MasukThe air in the room seemed to vanish, sucked out by the sheer gravity of the words I was about to speak. I looked Romani dead in the eyes, ignoring the heat of his skin against mine, and anchored myself in the truth I had discovered.
“I, Ana Perreira, daughter of the Moonlight Walkers Gamma and blood-heir to the Night Fall Coven, reject you, Prince Romani, as my fated mate. From this moment on, we share nothing but the common blood of our kind. The tether is cut. The debt is canceled. You are nothing to me but a stranger with a crown.”
The Crown Prince let out a roar that was more wolf than man.
His Lycan side was in total revolt, the rejection hit him like a physical blow, sending a shiver of ancient fear through the foundations of the Palace. Acknowledging that his prize was slipping away, that his elaborate plan to farm my blood and spirit was failing, was a bitter pill for a Royal to swallow.
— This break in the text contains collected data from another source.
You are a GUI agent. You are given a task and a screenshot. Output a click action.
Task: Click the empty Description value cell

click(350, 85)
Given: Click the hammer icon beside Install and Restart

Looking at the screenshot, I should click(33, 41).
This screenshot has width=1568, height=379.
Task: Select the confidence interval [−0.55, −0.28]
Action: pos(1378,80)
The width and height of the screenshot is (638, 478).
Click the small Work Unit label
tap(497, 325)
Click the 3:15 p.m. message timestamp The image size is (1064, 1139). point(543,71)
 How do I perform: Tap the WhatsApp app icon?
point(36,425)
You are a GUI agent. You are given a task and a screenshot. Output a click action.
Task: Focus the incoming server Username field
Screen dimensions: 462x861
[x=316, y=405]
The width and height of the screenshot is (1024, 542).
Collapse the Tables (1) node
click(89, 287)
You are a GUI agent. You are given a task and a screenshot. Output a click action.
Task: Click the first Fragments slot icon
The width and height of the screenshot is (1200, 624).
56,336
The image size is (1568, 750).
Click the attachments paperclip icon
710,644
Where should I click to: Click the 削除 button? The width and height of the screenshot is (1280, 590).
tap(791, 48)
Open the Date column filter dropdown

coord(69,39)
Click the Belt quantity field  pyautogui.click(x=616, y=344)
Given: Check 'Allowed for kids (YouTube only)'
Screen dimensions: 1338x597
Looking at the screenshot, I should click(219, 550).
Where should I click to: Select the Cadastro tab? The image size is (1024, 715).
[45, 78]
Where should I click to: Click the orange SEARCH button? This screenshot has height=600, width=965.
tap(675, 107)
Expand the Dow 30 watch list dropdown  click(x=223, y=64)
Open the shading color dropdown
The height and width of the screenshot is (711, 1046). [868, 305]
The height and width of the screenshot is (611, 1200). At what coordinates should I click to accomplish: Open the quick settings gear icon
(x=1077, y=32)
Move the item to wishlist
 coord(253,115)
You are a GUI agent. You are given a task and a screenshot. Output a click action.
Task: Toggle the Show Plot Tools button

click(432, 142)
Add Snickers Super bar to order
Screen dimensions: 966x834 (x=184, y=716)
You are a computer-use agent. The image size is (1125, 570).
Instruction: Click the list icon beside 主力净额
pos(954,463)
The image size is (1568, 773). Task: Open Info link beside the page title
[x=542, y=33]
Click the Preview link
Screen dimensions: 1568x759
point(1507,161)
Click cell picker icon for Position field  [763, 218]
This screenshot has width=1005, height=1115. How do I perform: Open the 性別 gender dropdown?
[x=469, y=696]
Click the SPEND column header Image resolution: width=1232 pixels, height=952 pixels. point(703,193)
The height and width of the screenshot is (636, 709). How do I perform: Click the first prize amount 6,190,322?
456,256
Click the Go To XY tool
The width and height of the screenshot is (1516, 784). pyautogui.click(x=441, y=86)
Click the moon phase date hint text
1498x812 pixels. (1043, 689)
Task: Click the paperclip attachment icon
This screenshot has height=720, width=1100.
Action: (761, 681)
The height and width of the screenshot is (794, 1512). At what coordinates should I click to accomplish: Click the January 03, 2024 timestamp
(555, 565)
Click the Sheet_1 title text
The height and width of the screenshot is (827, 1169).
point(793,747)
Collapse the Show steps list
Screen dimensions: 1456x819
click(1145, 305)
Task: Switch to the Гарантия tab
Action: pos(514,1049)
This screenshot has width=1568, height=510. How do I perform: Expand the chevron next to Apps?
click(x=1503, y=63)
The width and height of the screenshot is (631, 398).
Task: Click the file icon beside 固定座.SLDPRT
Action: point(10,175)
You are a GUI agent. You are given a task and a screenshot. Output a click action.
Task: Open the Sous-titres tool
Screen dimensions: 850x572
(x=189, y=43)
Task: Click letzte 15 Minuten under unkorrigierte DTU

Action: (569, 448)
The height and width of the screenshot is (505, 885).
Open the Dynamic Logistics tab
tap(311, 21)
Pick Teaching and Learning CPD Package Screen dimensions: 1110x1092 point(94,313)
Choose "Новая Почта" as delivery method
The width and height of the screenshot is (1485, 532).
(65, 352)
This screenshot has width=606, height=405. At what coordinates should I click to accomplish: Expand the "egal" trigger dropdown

“Don’t provoke me, Ana!” he snarled, the sound ripping through his throat as his eyes glowed a dangerous, predatory deep blue that promised a swift and violent end to my rebellion. “I won't accept a rejection. We’ve gone too far. For the past few hours, you gave yourself to me in every way a female can surrender. You took everything I had to offer with every breath. You begged for more until your voice was a ghost of itself. You need this pleasure only I can give you. You are mine by blood, by act, and by the very law of our ancestors!”
Again, I laughed, a sound as dry and brittle as autumn leaves
“Believe what you want, Romani. Wrap yourself in the comfort of your own delusions,” I mocked. “If you don't accept the rejection, that burden is yours to carry, not mine. The bond only works if I allow it to bind me, and I have just burned the bridge. Remember, Elara won't wait for you a lifetime while you pine for a mate who isn't there.”
I batted my eyelashes with a cold, hollow indifference.
“And I have all the time in the world. I will live for myself, and I will never again risk my life for a hollow sentiment called mate bond. The sky will never be my limit, I’ll reach for the stars you tried to hide from me behind your Palace walls. But listen, I really can't leave without a parting gift, a reminder of what happens when you try to harvest a witch.”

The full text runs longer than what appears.